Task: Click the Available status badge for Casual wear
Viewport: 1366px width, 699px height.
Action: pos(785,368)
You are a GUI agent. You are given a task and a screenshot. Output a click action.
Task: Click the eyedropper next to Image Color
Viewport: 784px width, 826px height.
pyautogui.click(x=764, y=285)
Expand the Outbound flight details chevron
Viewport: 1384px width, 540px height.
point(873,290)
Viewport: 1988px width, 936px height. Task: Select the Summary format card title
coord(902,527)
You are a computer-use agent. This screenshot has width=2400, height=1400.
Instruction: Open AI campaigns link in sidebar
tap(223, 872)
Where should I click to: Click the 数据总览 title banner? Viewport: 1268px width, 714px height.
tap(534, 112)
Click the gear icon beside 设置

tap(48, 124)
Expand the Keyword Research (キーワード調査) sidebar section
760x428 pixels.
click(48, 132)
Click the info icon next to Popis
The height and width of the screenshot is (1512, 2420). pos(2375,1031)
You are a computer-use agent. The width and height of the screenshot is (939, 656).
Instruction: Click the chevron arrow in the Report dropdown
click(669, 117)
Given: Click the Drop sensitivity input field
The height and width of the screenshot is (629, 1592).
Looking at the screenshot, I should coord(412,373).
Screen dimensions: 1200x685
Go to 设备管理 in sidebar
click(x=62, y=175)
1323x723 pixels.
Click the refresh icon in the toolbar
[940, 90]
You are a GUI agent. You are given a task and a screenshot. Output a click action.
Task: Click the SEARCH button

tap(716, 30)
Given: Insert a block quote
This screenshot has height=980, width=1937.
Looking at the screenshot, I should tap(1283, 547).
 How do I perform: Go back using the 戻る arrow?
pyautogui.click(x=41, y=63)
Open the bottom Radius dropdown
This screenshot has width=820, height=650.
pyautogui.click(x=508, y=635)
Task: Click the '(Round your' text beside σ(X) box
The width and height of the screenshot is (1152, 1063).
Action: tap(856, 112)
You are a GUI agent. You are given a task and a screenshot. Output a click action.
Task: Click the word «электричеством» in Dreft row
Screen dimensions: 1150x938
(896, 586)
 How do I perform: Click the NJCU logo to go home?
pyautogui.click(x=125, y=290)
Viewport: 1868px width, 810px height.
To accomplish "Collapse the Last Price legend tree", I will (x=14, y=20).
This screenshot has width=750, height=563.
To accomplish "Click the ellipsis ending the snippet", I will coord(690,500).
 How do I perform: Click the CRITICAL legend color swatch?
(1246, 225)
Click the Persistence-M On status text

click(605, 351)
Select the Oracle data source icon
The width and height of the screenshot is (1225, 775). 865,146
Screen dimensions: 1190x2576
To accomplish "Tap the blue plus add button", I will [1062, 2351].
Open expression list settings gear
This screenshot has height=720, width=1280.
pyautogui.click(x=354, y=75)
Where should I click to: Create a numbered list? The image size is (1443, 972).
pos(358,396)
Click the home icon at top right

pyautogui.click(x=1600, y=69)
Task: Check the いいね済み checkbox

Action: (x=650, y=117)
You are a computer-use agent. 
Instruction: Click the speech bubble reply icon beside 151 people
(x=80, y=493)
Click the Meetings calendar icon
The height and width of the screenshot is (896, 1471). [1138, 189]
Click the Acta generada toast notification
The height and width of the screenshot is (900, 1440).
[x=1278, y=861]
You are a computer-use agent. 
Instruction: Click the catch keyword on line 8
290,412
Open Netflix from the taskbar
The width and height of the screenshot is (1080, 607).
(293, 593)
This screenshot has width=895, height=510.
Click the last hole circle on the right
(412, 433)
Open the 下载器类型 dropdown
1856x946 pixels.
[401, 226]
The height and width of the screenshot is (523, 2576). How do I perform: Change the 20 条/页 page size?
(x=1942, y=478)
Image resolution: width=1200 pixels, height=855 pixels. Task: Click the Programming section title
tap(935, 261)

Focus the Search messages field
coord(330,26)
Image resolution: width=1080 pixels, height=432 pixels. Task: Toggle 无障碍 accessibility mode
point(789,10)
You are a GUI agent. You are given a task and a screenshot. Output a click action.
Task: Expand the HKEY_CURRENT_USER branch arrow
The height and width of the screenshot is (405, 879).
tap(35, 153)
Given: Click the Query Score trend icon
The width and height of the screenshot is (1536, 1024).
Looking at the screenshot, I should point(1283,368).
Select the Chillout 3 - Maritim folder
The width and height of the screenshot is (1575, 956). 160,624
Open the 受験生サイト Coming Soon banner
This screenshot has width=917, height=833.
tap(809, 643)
===============
To do →
Nothing in the records may be left out; reproduce them exactly.

Answer section →
Task: Click the Available status badge for Casual wear
Viewport: 1366px width, 699px height.
Action: pos(785,368)
You are a GUI agent. You are given a task and a screenshot. Output a click action.
Task: Click the eyedropper next to Image Color
Viewport: 784px width, 826px height.
pyautogui.click(x=764, y=285)
Expand the Outbound flight details chevron
Viewport: 1384px width, 540px height.
point(873,290)
Viewport: 1988px width, 936px height. Task: Select the Summary format card title
coord(902,527)
You are a computer-use agent. This screenshot has width=2400, height=1400.
Instruction: Open AI campaigns link in sidebar
tap(223, 872)
Where should I click to: Click the 数据总览 title banner? Viewport: 1268px width, 714px height.
tap(534, 112)
Click the gear icon beside 设置

tap(48, 124)
Expand the Keyword Research (キーワード調査) sidebar section
760x428 pixels.
click(48, 132)
Click the info icon next to Popis
The height and width of the screenshot is (1512, 2420). pos(2375,1031)
You are a computer-use agent. The width and height of the screenshot is (939, 656).
Instruction: Click the chevron arrow in the Report dropdown
click(669, 117)
Given: Click the Drop sensitivity input field
The height and width of the screenshot is (629, 1592).
Looking at the screenshot, I should coord(412,373).
Screen dimensions: 1200x685
Go to 设备管理 in sidebar
click(x=62, y=175)
1323x723 pixels.
Click the refresh icon in the toolbar
[940, 90]
You are a GUI agent. You are given a task and a screenshot. Output a click action.
Task: Click the SEARCH button

tap(716, 30)
Given: Insert a block quote
This screenshot has height=980, width=1937.
Looking at the screenshot, I should tap(1283, 547).
 How do I perform: Go back using the 戻る arrow?
pyautogui.click(x=41, y=63)
Open the bottom Radius dropdown
This screenshot has width=820, height=650.
pyautogui.click(x=508, y=635)
Task: Click the '(Round your' text beside σ(X) box
The width and height of the screenshot is (1152, 1063).
Action: tap(856, 112)
You are a GUI agent. You are given a task and a screenshot. Output a click action.
Task: Click the word «электричеством» in Dreft row
Screen dimensions: 1150x938
(896, 586)
 How do I perform: Click the NJCU logo to go home?
pyautogui.click(x=125, y=290)
Viewport: 1868px width, 810px height.
To accomplish "Collapse the Last Price legend tree", I will (x=14, y=20).
This screenshot has width=750, height=563.
To accomplish "Click the ellipsis ending the snippet", I will coord(690,500).
 How do I perform: Click the CRITICAL legend color swatch?
(1246, 225)
Click the Persistence-M On status text

click(605, 351)
Select the Oracle data source icon
The width and height of the screenshot is (1225, 775). 865,146
Screen dimensions: 1190x2576
To accomplish "Tap the blue plus add button", I will [1062, 2351].
Open expression list settings gear
This screenshot has height=720, width=1280.
pyautogui.click(x=354, y=75)
Where should I click to: Create a numbered list? The image size is (1443, 972).
pos(358,396)
Click the home icon at top right

pyautogui.click(x=1600, y=69)
Task: Check the いいね済み checkbox

Action: (x=650, y=117)
You are a computer-use agent. 
Instruction: Click the speech bubble reply icon beside 151 people
(x=80, y=493)
Click the Meetings calendar icon
The height and width of the screenshot is (896, 1471). [1138, 189]
Click the Acta generada toast notification
The height and width of the screenshot is (900, 1440).
[x=1278, y=861]
You are a computer-use agent. 
Instruction: Click the catch keyword on line 8
290,412
Open Netflix from the taskbar
The width and height of the screenshot is (1080, 607).
(293, 593)
This screenshot has width=895, height=510.
Click the last hole circle on the right
(412, 433)
Open the 下载器类型 dropdown
1856x946 pixels.
[401, 226]
The height and width of the screenshot is (523, 2576). How do I perform: Change the 20 条/页 page size?
(x=1942, y=478)
Image resolution: width=1200 pixels, height=855 pixels. Task: Click the Programming section title
tap(935, 261)

Focus the Search messages field
coord(330,26)
Image resolution: width=1080 pixels, height=432 pixels. Task: Toggle 无障碍 accessibility mode
point(789,10)
You are a GUI agent. You are given a task and a screenshot. Output a click action.
Task: Expand the HKEY_CURRENT_USER branch arrow
The height and width of the screenshot is (405, 879).
tap(35, 153)
Given: Click the Query Score trend icon
The width and height of the screenshot is (1536, 1024).
Looking at the screenshot, I should point(1283,368).
Select the Chillout 3 - Maritim folder
The width and height of the screenshot is (1575, 956). 160,624
Open the 受験生サイト Coming Soon banner
This screenshot has width=917, height=833.
tap(809, 643)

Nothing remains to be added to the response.